É que o urbanizador teve de deixar o terreno livre e aí preparou mui simpático campo de ténis, que, por falta de uso e de responsável, conheceu paulatina degradação, embora fosse sendo usado pela pequenada e pelos jovens do bairro para seu entretenimento de jogos e bicicletas. Até que, em Novembro de 2008, os moradores foram surpreendidos por um aviso, na Rua Mário Clarel: Não estacione, que vamos iniciar construção! Pergunta aqui, pergunta ali… era o Centro Municipal de Cidadania Rodoviária, que, no segredo camarário, para ali fora projectado pelo Departamento de Planeamento Estratégico. O quê? Cidadania Rodoviária? Alvoroço, movimentação, que é isto?!... E onde é que os nossos jovens vão jogar à bola, andar de bicicleta? Por que carga de água, aqui, um Centro Municipal de Cidadania Rodoviária de que nunca se ouvira falar? Interpelado, o próprio Presidente da autarquia, Dr. António Capucho, disse não estar ao corrente. E também Pedro Silva, presidente da Freguesia, desconhecia. Mui amavelmente, porém, a Presidência aceitou de imediato reunir com uma representação dos moradores; ouviram-se razões e decidiu-se que, na verdade, era melhor não. E logo dali saiu a preparação de novo projecto, cujas linhas gerais foram solicitadas aos moradores pela carta 026744, de 15-05-2009, os quais responderam a 30-06-2009. E encarregou-se dele a Agência Cascais Natura.
Dois anos passados, como nada de concreto se visse, o novo Presidente da CMC, Dr.
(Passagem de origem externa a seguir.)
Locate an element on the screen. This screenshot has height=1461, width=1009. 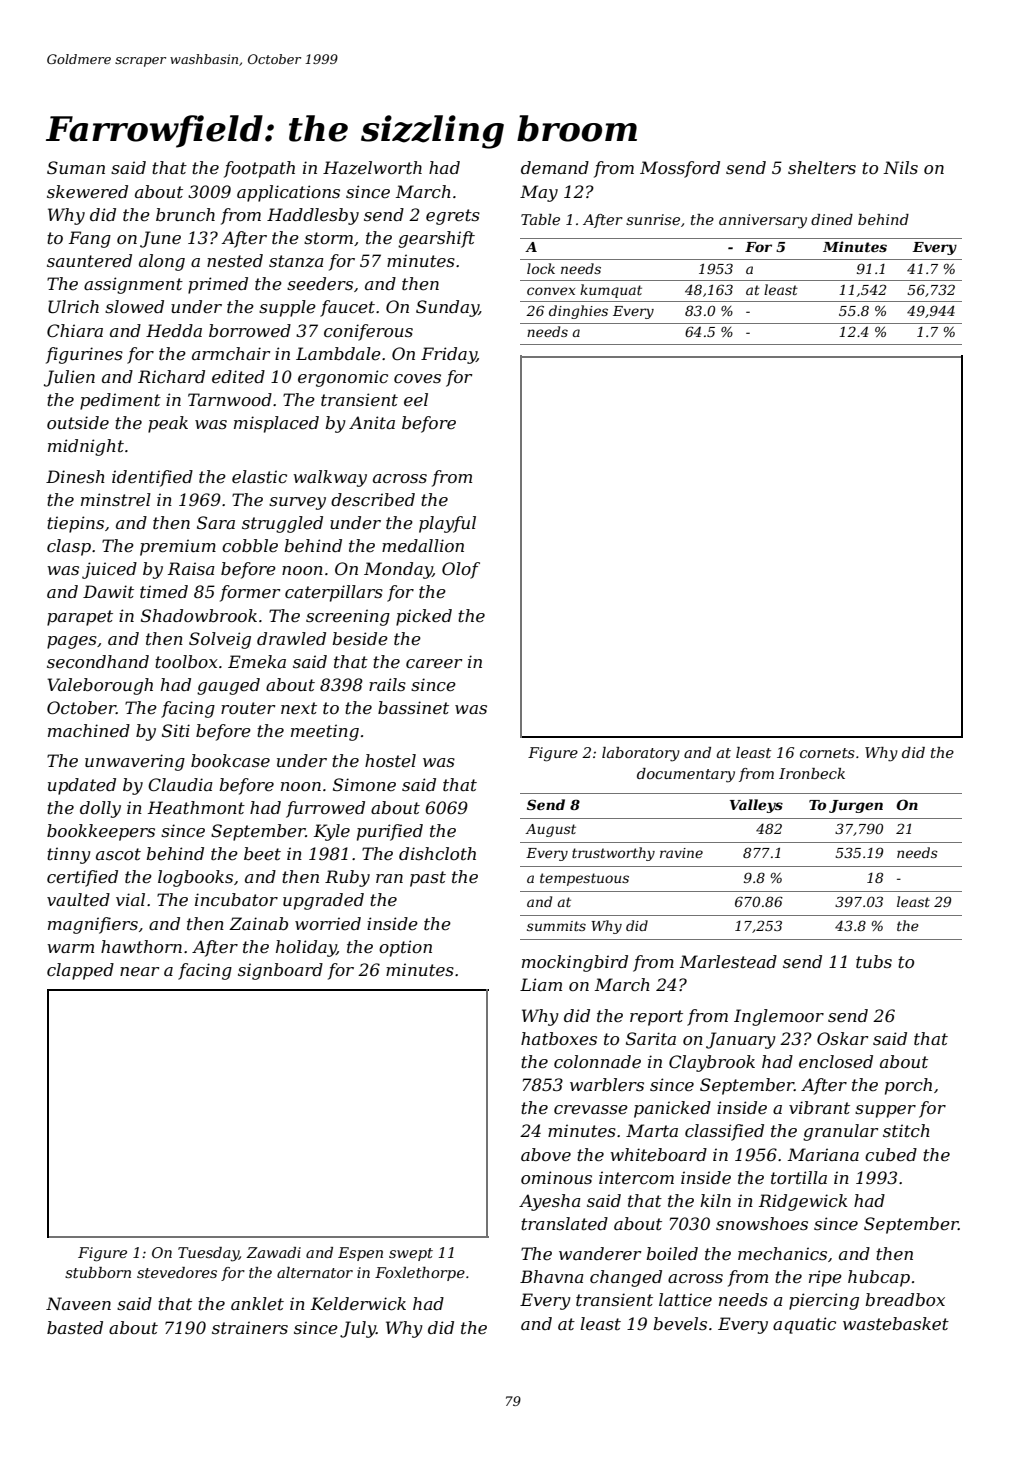
cornets is located at coordinates (827, 753).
Carlos Carreiras, aceitou reunir com os moradores, a 14 de Junho de 2011, onde foi apresentado o referido projecto elaborado pela Cascais Natura, sob coordenação do Sr. Arq. João Cardoso de Melo. Na sequência da troca de impressões, foram incorporadas no projecto as considerações dos moradores explanadas em memorando, após o que o assunto passou directamente para a CMC, na perspectiva de o implementar, deixando a Cascais Natura de estar envolvida.
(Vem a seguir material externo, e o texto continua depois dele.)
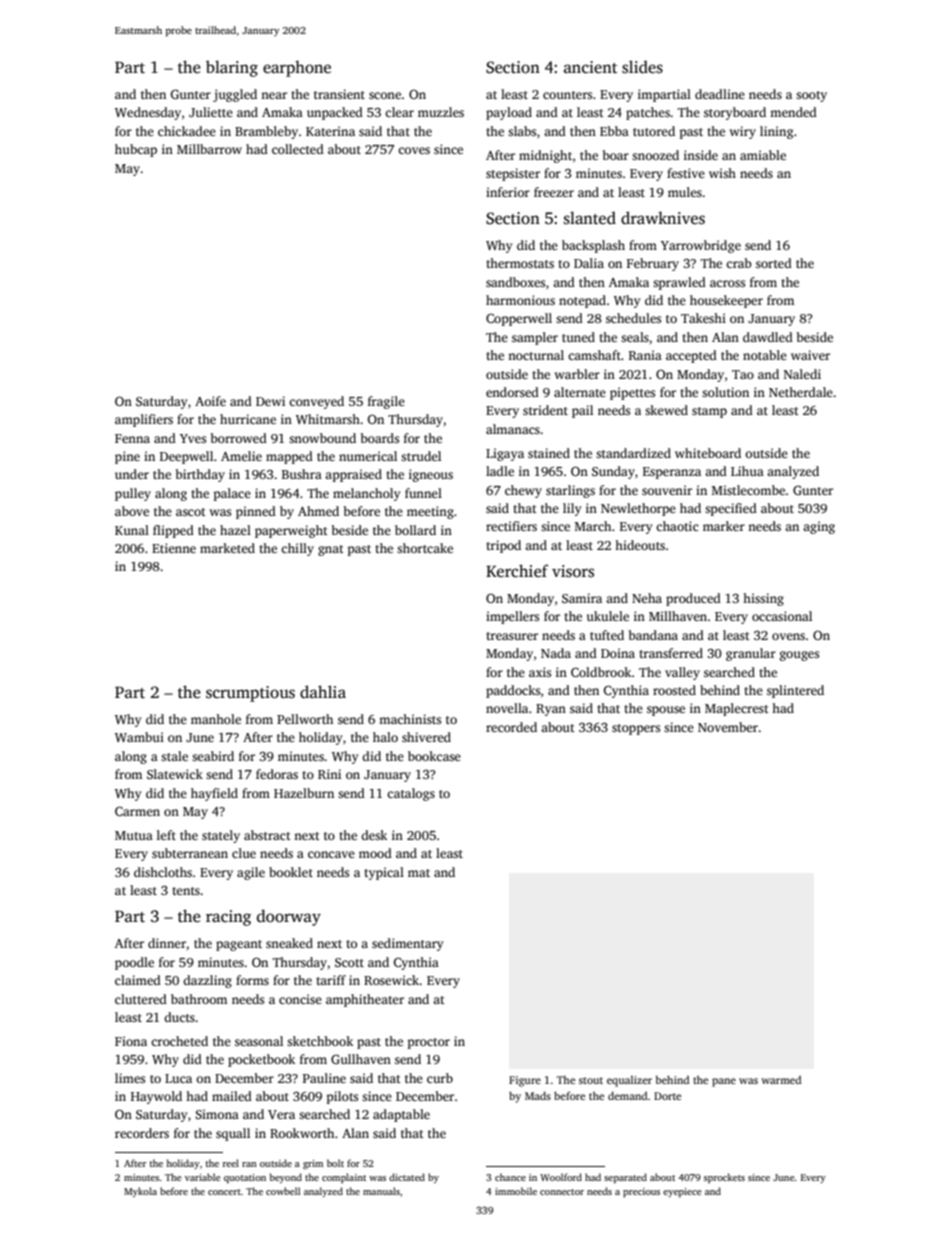 The width and height of the screenshot is (952, 1233). I want to click on earphone, so click(297, 68).
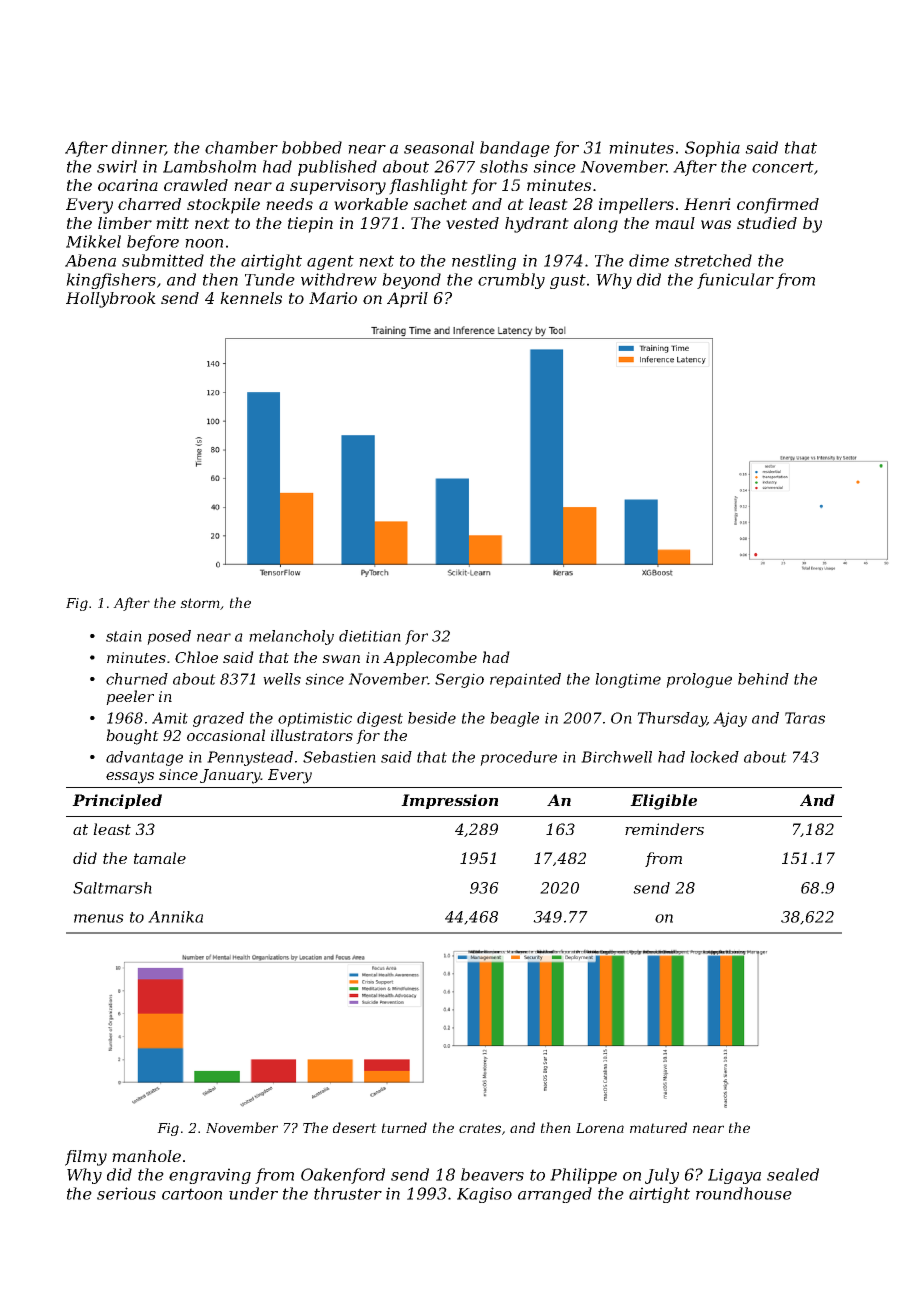  Describe the element at coordinates (555, 1195) in the screenshot. I see `arranged` at that location.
E porque o processo estava – aparentemente! – em andamento, ninguém apresentou para o local qualquer outra proposta, no âmbito do Orçamento Participativo.
Da Natura à… cozinha!
Qual não é, porém, o espanto dos moradores quando, neste Carnaval, vêem funcionários da ESUC proceder à vedação de cerca de um terço do terreno em questão e se descobre a intenção de ali vir a ser instalada… uma cozinha!Claro: sucederam-se os e-mails para a Câmara, dado que – supunham os moradores – só podia ser brincadeira de Carnaval, depois do grande empenho de cidadania que tinham demonstrado ao longo deste processo, num concelho que se quer «elevado às pessoas».
Mais uma vez, porém, se concluiu que organismos camarários entraram por vinha vindimada, que isto é nosso e ninguém tem nada com o facto de querermos aqui instalar a Cozinha com Alma!... Ora toma!
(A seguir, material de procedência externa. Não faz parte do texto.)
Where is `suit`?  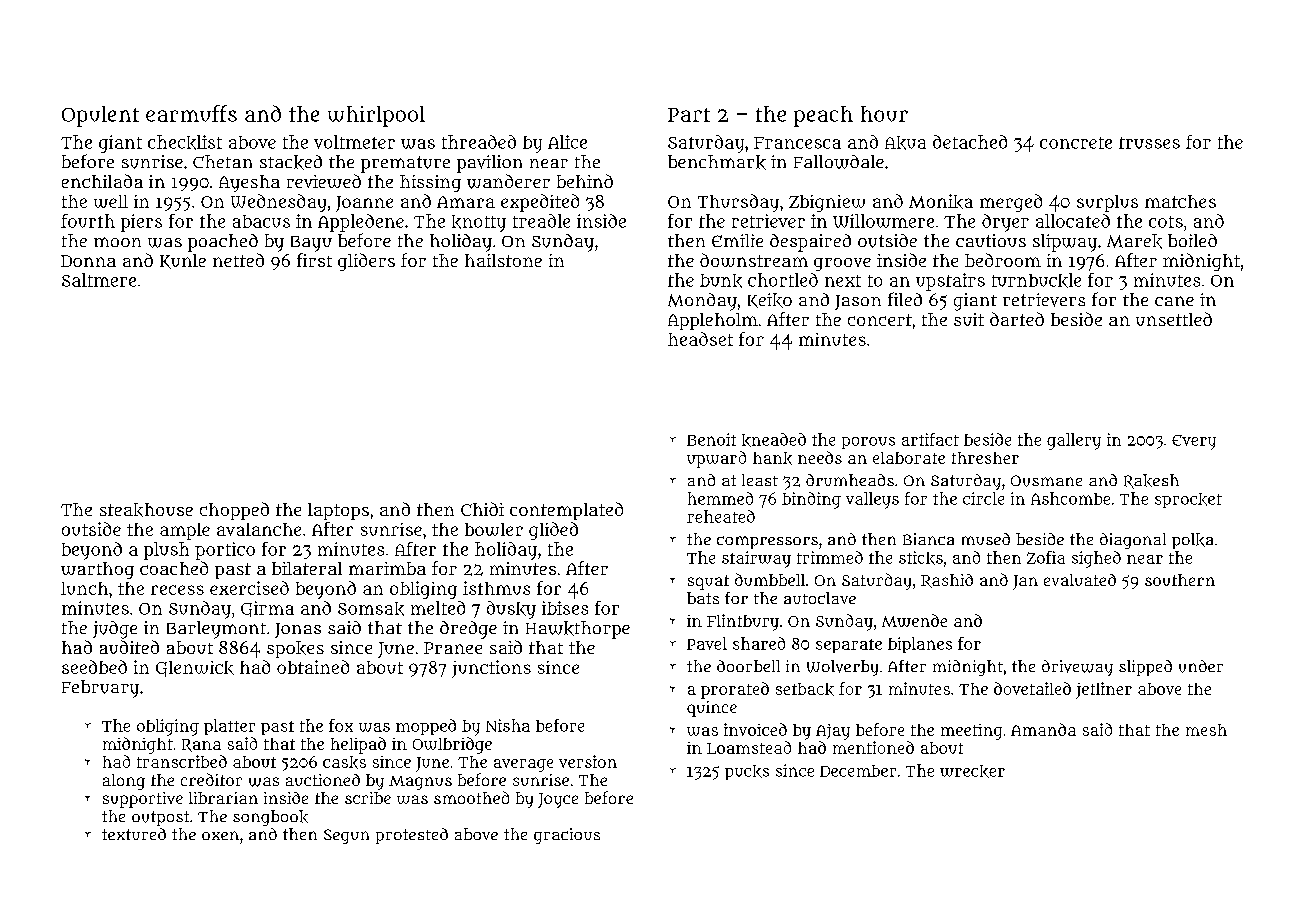 suit is located at coordinates (969, 319).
Nenhum inconveniente nisso e até ficamos com a cozinhinha mais à mão, na perspectiva, que se avizinha, de termos de lá ir, de marmita na mão, buscar a sopa de cada dia. Tudo bem! Pampilheira é acolhedora, o sítio é simpático… Não fizera ali o vizinho uma torre de ver o mar?!... Os moradores sentem-se, todavia, frustrados, porque… mais uma vez se praticou a política do facto consumado. E é pena que também a nível local – e em Cascais! – se imitem comportamentos que repudiamos nos governos europeus. Hoje, que a comunicação é tão fácil e que a Internet até funciona…
Os nossos melhores votos para o êxito da Cozinha com Alma, já a funcionar uns duzentos metros mais acima, na Creche da Pampilheira, sem ser em leito de cheia…
[Publicado no Jornal de Cascais, nº 303, 29-02-2012, p. 6].